Check the results in CodePipeline
When CodeCommit receives the new code, it should trigger a CodePipeline deployment. Navigate to the CodePipeline console by searching for CodePipeline in the top search bar in AWS console. You should see the pipeline created in lab 2 with a name sagemaker-customer-model-deploy-pipeline-*:
Click on the pipeline name to go to the pipeline details page. It may take a few minutes to run the Build and DeployStaging stages. Wait until the TestStaging action changed from In progress to Succeeded, then click on the Details link.
In the action details page, you can see the logs under the Build logs tab.
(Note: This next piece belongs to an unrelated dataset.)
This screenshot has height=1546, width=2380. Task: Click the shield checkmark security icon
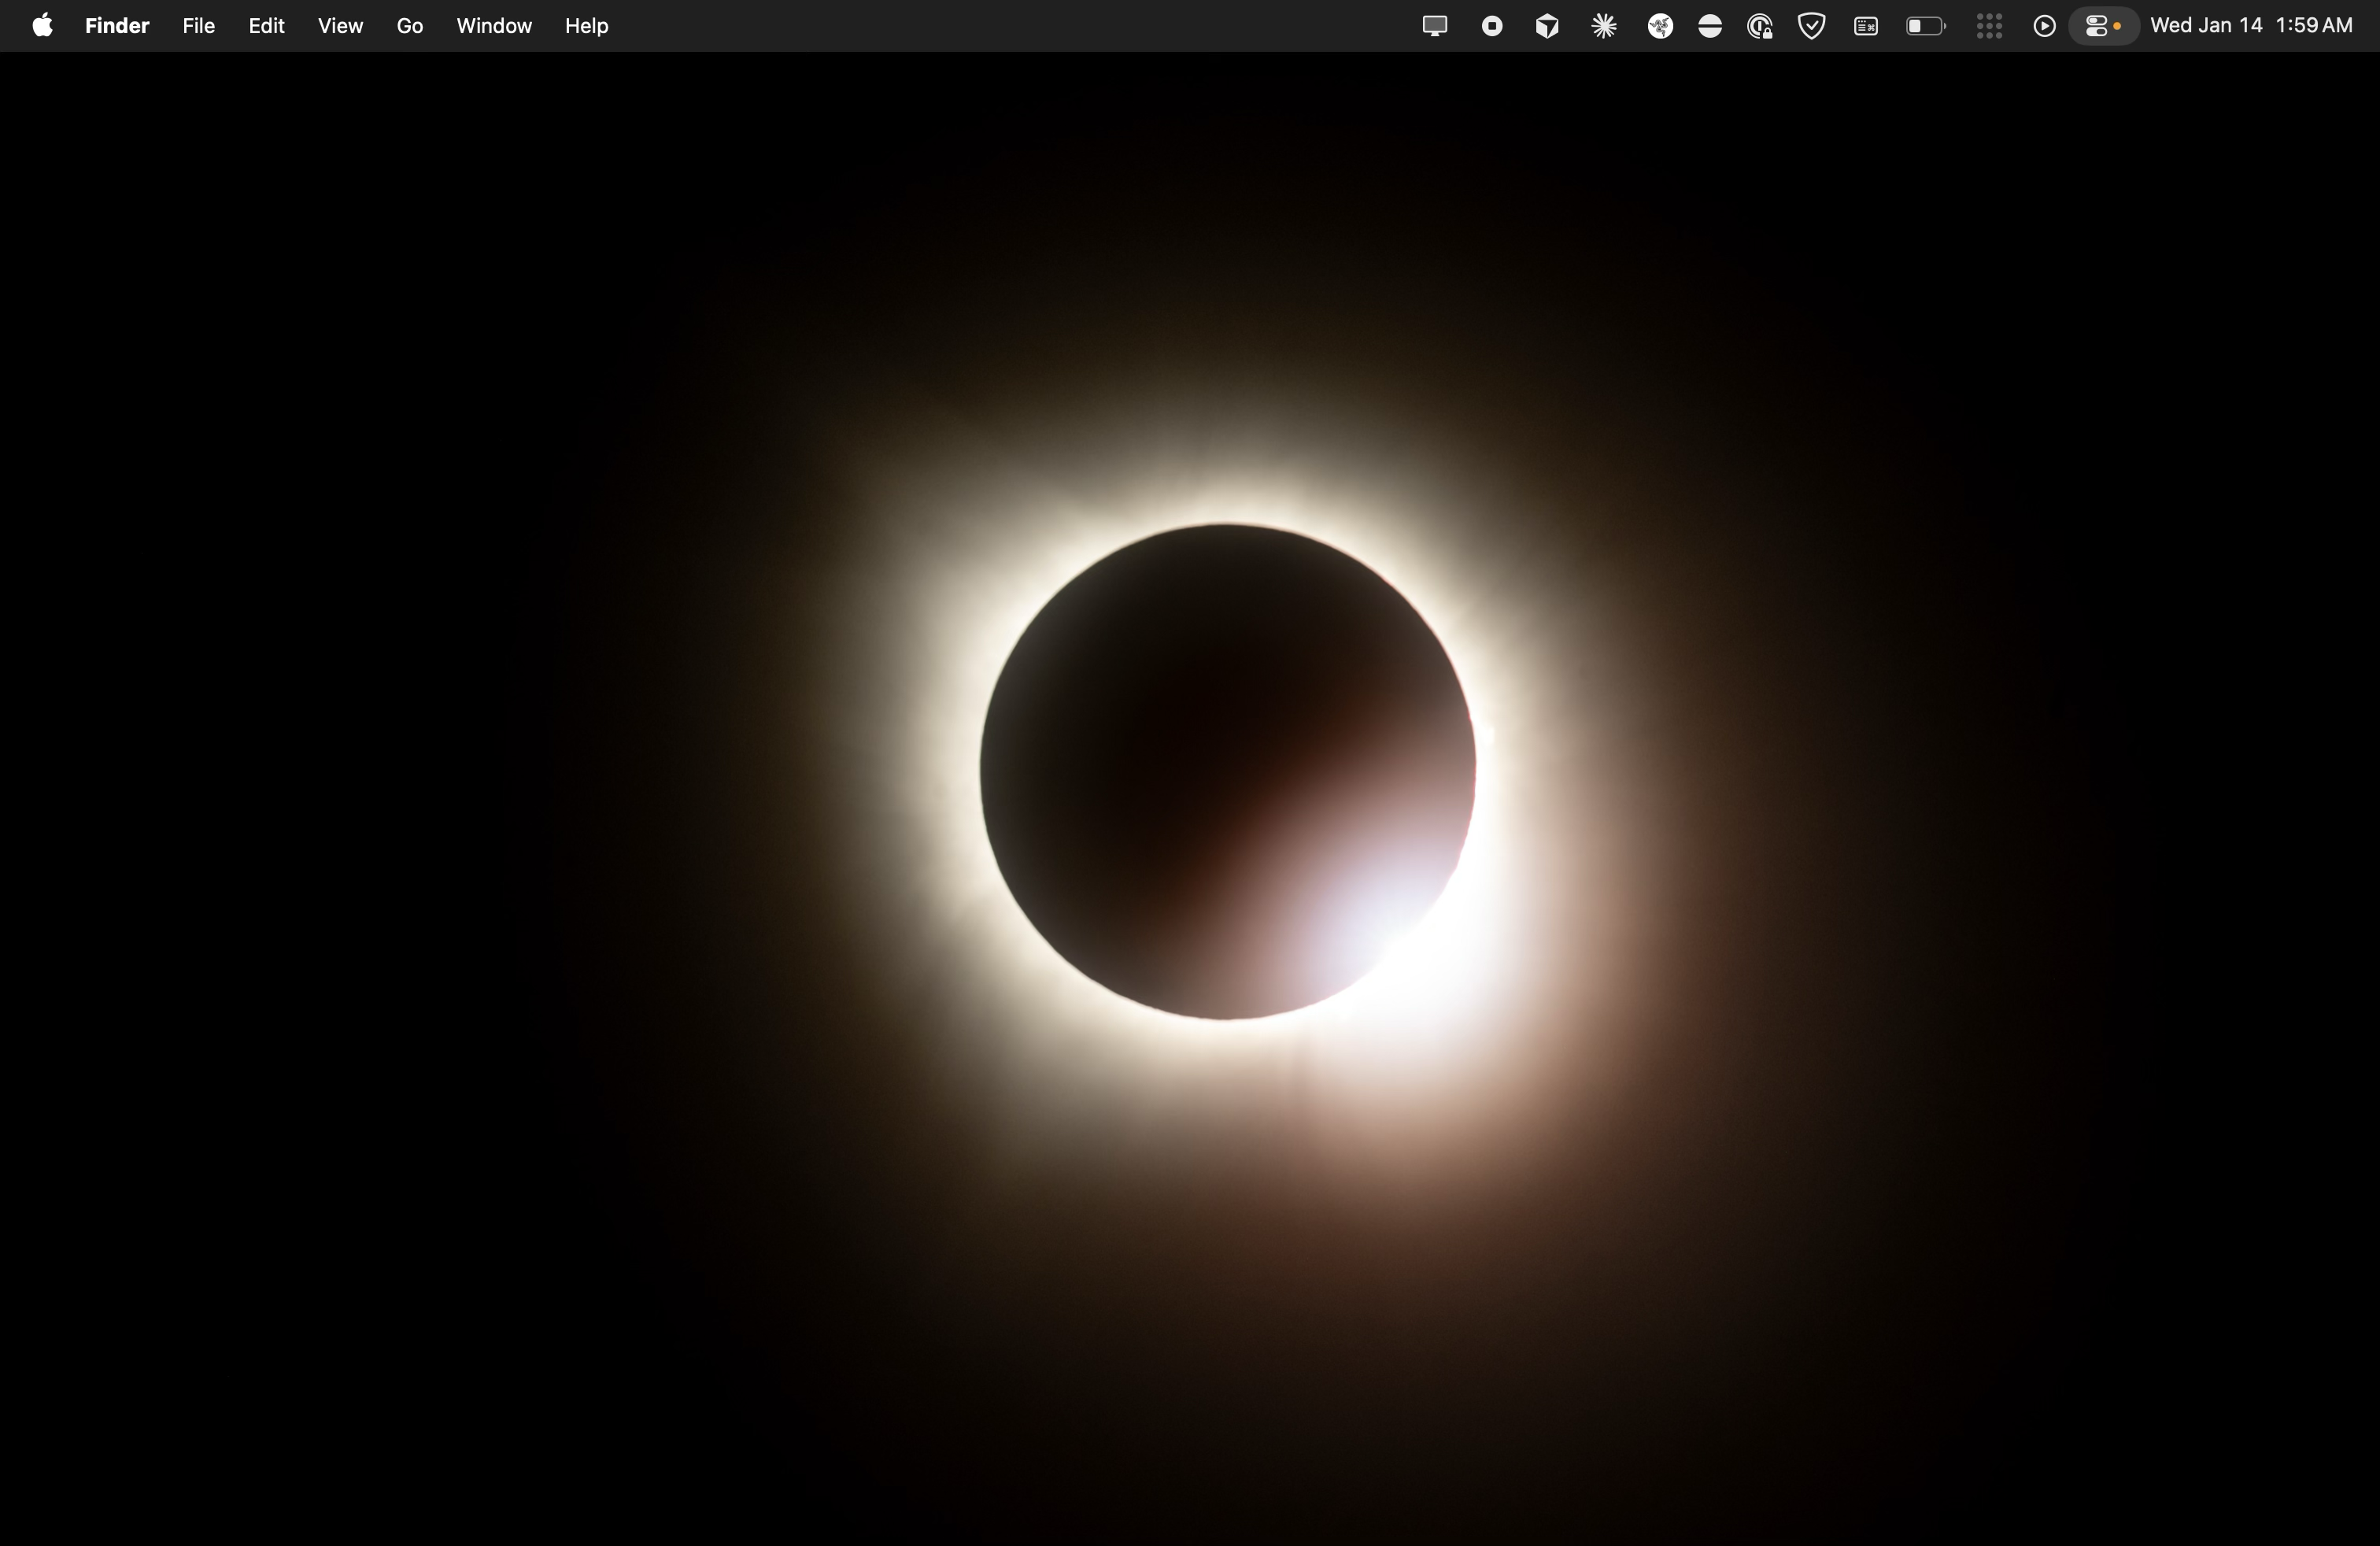pos(1811,26)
You can see that the test runs the python test/test.py
script and outputs the predictions.
In case you accidentally breaks the model and the model is not performing inference correctly, this test action will fail and prevent you from deploying a broken model to production. This kind of automated test is critical to your MLOps pipeline because it give you confidence to deploy and prevents human errors in manual testing.
Conclusion
Amazon SageMaker provides a powerful tool for MLOps through SageMaker Projects and the MLOps Project Template. As we saw in this post, with just a few clicks you can set up an automated continuous deployment pipeline powered by CodePipeline, CodeBuild, and other AWS services.
The key highlights include:
- The template creates all the pipeline infrastructure needed: CodeCommit repo, EventBridge rules, CodePipeline, etc.
- The pipeline detects new models registered and approved in the Model Registry and automatically deploys them.
- Configuration like endpoints are defined in code for repeatability.
- An automated test step allows you to validate the staged model before production deployment.
By managing both the ML application code and the MLOps scaffolding code in Git, you gain full visibility into changes over time. This best practice enables collaboration between data scientists and ops engineers to build a robust MLOps foundation.
Going forward, you can extend the template by adding data quality checks, model monitoring, and integrating the endpoints with applications. With this automated foundation in place, your team will be able to experiment and update ML models rapidly while maintaining high quality.